Still serving a sentence of six years' house arrest for propaganda against the Iranian government, Panahi has made his last two features within these restrictions -- though in bold defiance of the government's decree that he not engage in any filmmaking activity for 20 years. The first of these, his acclaimed personal diary-doc "This Is Not a Film," was smuggled out of Iran on a flash drive to make its Cannes debut, and wound up on last year's 15-title shortlist for the Best Documentary Feature Oscar. It didn't get a nomination, sadly, but it clearly raised Panahi's profile sufficiently within AMPAS to prompt an invitation from two separate factions: the Directors' and Documentary branches.

Panahi is arguably best known for his narrative filmmaking: his 1995 debut, the critically beloved child's-eye drama "The White Balloon," was Iran's submission for the Best Foreign Language Film Oscar that year. So it was interesting to see which Academy branch the director chose to join. (AMPAS rules dictate that individuals can only belong to one.) This statement released by Panahi earlier this week -- and posted on Academy governor Michael Moore's website -- suggests that he's gone with the documentarians:

"I would like to sincerely thank the members of the Academy of Motion Picture Arts and Sciences for inviting me to join their organization. I am especially grateful to Michael Moore and the documentary branch for nominating me.

"It’s an honor for me to join such a prestigious organization, and I am proud to accept the invitation on behalf of the large family of the Iranian filmmakers, who have steadfastly represented the best of Iranian arts and culture despite all the limitations they have been subjected to.

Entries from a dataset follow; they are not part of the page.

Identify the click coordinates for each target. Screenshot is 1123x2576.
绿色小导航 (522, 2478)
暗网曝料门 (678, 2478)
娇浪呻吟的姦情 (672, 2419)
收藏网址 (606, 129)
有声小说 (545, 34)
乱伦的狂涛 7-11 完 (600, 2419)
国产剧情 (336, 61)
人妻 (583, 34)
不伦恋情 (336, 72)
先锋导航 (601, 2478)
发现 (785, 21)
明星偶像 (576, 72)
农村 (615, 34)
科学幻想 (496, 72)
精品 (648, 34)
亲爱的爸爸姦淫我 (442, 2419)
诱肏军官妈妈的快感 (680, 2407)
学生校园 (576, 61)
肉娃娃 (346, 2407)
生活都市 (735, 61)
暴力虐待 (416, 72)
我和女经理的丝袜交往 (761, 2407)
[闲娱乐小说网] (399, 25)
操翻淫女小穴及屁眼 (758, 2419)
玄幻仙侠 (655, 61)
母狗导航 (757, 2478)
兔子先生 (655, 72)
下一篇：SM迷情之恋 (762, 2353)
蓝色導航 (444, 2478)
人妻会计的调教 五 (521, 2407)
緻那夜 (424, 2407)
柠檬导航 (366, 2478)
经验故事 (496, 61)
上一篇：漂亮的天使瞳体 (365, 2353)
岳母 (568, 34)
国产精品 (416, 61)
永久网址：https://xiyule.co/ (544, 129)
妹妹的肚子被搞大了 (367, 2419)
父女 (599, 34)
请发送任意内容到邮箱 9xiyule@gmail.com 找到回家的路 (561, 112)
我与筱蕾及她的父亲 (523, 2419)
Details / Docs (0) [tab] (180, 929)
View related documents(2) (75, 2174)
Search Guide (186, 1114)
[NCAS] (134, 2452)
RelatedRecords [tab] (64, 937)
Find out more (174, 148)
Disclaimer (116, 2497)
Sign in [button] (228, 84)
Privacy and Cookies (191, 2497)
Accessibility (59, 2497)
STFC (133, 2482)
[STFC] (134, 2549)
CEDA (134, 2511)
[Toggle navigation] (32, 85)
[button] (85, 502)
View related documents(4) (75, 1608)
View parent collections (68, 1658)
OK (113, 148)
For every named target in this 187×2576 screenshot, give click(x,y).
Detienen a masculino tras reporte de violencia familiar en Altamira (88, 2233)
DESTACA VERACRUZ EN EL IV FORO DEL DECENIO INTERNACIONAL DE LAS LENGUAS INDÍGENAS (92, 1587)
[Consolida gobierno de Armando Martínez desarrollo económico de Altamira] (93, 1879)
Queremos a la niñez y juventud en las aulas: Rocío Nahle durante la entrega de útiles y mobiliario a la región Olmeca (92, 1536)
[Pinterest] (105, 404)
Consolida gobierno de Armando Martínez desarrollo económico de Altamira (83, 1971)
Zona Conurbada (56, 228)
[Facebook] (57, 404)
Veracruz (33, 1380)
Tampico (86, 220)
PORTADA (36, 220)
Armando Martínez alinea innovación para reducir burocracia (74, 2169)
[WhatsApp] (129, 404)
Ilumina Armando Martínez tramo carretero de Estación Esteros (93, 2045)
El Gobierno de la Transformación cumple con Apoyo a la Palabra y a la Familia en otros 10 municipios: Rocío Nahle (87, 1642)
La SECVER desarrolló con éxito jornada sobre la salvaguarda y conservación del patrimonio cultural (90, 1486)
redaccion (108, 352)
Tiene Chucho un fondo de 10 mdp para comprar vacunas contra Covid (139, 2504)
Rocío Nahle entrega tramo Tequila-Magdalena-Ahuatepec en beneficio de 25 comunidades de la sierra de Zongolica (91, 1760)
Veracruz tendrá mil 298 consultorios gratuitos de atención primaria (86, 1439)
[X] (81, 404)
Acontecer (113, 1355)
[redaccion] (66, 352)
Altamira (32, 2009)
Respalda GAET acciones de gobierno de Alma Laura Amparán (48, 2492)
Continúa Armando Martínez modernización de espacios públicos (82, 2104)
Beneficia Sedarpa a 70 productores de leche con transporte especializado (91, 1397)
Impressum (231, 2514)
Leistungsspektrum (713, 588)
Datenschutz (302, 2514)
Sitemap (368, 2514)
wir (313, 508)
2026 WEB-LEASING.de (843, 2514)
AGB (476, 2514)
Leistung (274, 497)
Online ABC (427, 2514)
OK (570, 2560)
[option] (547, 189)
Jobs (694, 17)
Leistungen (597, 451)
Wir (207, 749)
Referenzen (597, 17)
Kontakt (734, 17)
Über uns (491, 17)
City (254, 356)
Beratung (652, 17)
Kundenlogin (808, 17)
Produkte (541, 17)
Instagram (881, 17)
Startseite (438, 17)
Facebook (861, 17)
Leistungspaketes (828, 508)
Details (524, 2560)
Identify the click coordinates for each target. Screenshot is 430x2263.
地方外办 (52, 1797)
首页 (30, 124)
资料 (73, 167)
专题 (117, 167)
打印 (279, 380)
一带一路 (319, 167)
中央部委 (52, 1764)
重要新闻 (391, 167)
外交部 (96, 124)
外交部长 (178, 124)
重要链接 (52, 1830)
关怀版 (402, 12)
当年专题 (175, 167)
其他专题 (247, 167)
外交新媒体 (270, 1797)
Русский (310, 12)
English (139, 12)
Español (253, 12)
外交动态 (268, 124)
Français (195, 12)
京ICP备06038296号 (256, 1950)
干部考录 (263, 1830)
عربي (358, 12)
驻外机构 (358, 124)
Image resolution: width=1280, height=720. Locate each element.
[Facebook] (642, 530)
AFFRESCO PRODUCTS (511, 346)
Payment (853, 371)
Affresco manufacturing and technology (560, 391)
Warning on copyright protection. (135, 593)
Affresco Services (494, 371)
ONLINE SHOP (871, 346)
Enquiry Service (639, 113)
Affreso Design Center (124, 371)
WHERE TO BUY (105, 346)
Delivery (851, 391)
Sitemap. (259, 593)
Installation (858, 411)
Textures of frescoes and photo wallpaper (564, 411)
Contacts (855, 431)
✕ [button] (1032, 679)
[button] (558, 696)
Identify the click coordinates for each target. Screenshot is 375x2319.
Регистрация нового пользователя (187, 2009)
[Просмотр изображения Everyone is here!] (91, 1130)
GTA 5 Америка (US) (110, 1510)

"I understand this membership affords me the chance to see some of the best films every year and vote on their merits. For someone in my situation who has been banned from making films, viewing the works of international colleagues is an opportunity that I would deeply cherish. If I am forbidden from making films for twenty years, I can at least share the joys of filmmaking in a vicarious manner."

It's touching to see that amid the numerous factors compromising his life and career right now, Panahi is still prepared to take his Academy membership this seriously. (Would that every voting member would do the same.) This is one addition that reflects very well on the organization indeed.

Panahi's latest film "Closed Curtain" -- a meta-narrative effort that reflects directly on his own imprisonment -- premiered at Berlin in February, where it won him the Best Screenplay award, though I believe it's still awaiting a US distributor.